<高校野球福岡大会:豊国学園7-3近大福岡>◇10日◇2回戦◇北九州
昨夏の福岡4強の近大福岡が、初戦で敗れた。
豊国学園に初回、先発の浦田瑛太(2年)が4安打と打ち込まれて3点を先制された。4点差まで開いたが、近大福岡は4回裏に1点差まで詰め寄った。しかし終盤に突き放されて、勝利に届かなかった。
厳しい道のりだった。今年3月、遠征中に一部の部員による飲酒・喫煙などの不祥事が発覚。春季県大会を辞退し、高野連からは対外試合1カ月禁止の措置。練習活動の自粛は2週間も、チーム作りの影響は否定できない。
肘井利一監督(55)は「力を発揮させられなかった。これは指導の甘さ」と責任を負った。最後の打者となった辰嶋開主将(3年)は「チームの中でやってやる思いはあったが、プレーの中で発揮できなかった」と目を赤く染めた。

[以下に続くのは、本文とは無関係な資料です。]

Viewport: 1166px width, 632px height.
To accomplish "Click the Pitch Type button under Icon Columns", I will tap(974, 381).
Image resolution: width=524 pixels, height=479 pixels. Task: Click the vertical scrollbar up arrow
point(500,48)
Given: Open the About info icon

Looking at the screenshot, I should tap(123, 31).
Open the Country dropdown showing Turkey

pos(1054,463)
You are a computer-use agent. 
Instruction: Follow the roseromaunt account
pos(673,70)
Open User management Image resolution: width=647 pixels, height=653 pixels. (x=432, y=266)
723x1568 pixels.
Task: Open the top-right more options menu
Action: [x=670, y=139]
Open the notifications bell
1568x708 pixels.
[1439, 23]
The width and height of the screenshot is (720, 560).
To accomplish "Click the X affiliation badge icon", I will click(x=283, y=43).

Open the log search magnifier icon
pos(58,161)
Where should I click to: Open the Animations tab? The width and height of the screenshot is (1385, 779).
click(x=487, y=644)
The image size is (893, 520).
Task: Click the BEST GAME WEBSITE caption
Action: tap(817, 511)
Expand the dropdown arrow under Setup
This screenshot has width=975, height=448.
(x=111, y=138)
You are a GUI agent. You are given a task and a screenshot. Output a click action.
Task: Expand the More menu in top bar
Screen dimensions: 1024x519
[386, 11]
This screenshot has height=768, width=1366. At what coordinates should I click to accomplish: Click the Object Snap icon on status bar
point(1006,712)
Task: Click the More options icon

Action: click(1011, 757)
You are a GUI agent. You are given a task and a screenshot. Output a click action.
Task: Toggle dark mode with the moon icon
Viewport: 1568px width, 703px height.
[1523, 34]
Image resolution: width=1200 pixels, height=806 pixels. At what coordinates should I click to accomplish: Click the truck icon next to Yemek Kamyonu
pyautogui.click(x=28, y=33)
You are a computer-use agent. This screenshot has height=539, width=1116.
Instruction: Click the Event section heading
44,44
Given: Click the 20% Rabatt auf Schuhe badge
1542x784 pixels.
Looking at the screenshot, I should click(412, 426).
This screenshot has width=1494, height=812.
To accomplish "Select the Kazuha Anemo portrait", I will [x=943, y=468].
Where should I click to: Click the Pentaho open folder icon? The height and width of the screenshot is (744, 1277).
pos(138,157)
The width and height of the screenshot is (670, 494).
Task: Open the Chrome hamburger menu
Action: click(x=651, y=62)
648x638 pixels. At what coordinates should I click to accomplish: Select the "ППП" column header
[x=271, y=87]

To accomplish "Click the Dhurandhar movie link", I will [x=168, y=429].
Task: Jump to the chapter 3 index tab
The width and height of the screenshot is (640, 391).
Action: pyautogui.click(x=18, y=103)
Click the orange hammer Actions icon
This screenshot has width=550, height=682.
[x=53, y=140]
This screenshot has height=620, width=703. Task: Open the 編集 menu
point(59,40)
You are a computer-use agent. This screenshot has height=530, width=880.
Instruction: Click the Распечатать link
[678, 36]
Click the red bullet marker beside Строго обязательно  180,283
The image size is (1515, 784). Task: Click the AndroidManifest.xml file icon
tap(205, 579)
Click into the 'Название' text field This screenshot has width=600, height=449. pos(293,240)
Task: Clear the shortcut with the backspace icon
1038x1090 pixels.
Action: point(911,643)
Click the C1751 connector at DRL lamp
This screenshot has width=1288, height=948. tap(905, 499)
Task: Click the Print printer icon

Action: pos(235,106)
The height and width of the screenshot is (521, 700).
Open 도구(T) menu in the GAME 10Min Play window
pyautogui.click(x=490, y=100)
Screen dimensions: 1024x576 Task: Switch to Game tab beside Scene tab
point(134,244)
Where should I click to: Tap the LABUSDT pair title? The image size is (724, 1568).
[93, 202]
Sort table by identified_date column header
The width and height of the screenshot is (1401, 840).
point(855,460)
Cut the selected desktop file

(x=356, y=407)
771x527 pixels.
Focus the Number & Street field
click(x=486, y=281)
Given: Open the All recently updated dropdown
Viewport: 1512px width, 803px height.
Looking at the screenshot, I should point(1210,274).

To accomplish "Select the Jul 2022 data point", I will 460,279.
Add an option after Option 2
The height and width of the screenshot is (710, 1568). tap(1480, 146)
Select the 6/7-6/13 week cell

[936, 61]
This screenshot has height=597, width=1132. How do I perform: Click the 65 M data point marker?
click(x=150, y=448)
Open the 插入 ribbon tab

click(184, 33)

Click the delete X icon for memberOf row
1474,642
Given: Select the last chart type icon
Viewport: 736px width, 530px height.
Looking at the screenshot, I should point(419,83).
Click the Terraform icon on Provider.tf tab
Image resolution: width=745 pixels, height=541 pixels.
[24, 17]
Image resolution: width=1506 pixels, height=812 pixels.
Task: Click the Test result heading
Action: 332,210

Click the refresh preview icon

肘井監督によると、不祥事発覚後に再発防止のプログラムを作成。「人格形成においては時間をさいてきました」と明かす。
辰嶋主将は「ああいうことがあって、この経験を強みにしていこうと思った」。チームの中で話し合った。昨夏は準決勝で甲子園に進んだ西日本短大付に1点差の惜敗。そのメンバーが多く残り、「昨年以上の結果、高み」を合言葉に進んできたという。
辰嶋主将の「いろいろあったから結果を出したかった」という思いはかなわず。しかし、全力プレーで最後まで戦い抜いた。「次の世代は自分らがした大変な思いを見てくれたと思う。そして夏の初戦に負けた悔しさも味わった。これをバネにやってくれます」。辰嶋主将は思いを次世代に託した。